Me temo que los que comienzan ahora su
formación no acceden a todo eso. Ha caído sobre los clásicos una espesa manta
de ignorancia y de prejuicio, un “telón de acero” que priva de sus frutos a los
que deberían sacar de ellos el máximo provecho.
Urge recuperarlos. Especialmente,
urge recuperar a los filósofos. Lo propio de la Filosofía es enseña a pensar.
Es una actividad cuyo ejercicio no se puede dar por descontado. Julián Marías
recordaba sus clases con Ortega en la Universidad, y cómo, ante una pregunta
planteada, les animaba a pensar, a "darle otra vuelta". Y otra. Y
otra. “A la tercera –confesaba Marías- era decididamente difícil”.

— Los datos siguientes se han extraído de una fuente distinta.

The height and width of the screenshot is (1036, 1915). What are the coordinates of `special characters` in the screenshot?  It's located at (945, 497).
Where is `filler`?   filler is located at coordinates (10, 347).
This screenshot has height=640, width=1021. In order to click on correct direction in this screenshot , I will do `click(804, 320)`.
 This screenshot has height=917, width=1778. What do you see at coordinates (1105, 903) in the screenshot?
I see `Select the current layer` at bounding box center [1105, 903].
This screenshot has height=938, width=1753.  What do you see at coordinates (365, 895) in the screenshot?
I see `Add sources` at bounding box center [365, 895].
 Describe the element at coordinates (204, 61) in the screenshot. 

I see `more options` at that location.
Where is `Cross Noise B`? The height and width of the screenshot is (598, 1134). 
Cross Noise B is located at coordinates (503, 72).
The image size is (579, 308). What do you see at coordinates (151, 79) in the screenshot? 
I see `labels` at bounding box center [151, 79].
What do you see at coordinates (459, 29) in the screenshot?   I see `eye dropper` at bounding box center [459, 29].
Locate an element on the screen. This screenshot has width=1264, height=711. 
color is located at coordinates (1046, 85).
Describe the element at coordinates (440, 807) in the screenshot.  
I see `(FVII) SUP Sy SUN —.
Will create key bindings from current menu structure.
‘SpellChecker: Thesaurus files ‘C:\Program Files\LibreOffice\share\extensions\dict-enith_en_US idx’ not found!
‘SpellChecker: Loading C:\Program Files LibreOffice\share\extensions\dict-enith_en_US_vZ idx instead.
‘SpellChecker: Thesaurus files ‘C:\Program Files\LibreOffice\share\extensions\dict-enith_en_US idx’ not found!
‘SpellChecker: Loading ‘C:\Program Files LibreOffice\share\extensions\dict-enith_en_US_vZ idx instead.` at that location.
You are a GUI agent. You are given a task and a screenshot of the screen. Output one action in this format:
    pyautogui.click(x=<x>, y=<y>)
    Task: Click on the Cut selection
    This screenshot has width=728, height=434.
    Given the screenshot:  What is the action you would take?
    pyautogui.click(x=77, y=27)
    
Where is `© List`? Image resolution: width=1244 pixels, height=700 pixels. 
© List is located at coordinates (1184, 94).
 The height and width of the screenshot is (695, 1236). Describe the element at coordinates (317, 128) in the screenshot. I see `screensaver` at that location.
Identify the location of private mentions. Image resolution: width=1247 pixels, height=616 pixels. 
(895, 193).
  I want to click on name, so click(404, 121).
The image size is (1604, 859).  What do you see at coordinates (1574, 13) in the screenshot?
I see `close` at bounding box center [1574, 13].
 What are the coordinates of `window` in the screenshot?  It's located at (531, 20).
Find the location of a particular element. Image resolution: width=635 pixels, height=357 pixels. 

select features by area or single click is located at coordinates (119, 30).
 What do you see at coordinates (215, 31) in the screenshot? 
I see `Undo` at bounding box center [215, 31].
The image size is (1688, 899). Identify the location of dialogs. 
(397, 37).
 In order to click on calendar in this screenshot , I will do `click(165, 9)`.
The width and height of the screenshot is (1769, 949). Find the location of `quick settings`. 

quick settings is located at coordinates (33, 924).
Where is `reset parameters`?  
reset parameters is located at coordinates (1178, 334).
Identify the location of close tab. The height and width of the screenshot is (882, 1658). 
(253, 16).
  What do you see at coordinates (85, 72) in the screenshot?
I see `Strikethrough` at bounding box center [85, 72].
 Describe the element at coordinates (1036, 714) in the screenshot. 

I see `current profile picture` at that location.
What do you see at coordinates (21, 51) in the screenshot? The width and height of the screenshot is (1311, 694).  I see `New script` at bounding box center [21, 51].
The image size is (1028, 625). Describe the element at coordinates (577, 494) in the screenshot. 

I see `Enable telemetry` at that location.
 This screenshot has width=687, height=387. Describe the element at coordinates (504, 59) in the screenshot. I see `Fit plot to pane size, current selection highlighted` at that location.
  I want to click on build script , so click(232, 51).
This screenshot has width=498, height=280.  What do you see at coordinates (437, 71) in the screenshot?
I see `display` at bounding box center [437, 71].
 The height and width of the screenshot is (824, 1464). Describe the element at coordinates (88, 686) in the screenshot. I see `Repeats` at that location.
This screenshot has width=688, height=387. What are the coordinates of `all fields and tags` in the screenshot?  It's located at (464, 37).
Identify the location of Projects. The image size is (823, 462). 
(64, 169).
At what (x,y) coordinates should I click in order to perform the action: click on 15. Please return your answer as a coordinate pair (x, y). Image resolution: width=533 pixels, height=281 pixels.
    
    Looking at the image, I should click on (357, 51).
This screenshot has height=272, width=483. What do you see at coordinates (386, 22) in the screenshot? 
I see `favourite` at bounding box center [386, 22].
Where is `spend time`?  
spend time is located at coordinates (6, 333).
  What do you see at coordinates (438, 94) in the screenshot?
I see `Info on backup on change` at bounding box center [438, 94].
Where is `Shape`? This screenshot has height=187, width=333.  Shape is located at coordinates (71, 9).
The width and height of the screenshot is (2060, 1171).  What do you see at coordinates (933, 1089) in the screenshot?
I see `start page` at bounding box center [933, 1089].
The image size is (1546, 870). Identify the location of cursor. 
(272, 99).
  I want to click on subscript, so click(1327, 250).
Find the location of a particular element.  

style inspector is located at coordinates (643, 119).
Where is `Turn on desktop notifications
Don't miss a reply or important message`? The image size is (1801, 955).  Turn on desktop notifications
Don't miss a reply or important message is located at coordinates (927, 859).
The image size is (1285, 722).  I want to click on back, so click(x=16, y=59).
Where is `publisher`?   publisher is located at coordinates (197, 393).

Cuando se renuncia a pensar las funciones de la razón las asume la imaginación. Y entonces se llega a la conclusión de que
lo que no se puede imaginar no existe, y de que lo que puede ser imaginado puede
existir. Naturalmente, con ese planteamiento el fracaso está garantizado: aunque no
se puede “pensar”, concebir, un ser que sea hombre y caballo a la vez -porque
ser a la vez racional e irracional es una contradicción- podemos, sin embargo, imaginarlo
perfectamente. Y al contrario, aunque no podemos imaginar –con alguna
precisión- un ser espiritual, es perfectamente concebible.
Y la consecuencia, al final, es que nos
encontramos con una moral de sentimientos, sin principios; con una visión de
lo particular, sin llegar a generalizaciones. Viviendo de metáforas, en lugar de en la
realidad; con opiniones, en lugar de con verdades; con prejuicios, en lugar de
con conocimiento. Nos encontramos, en fin, con toda esa multitud de monedas
falsas que circulan hoy en el mercado intelectual.
Opinones en lugar de verdades. Ya habíamos pasado por eso, volvemos al principio. Esto es lo malo de renunciar a la Filosofía: que nos convertimos en nuestros antepasados. Necesitamos regresar a Parménides y a Sócrates. Porque ahí delante está Altamira.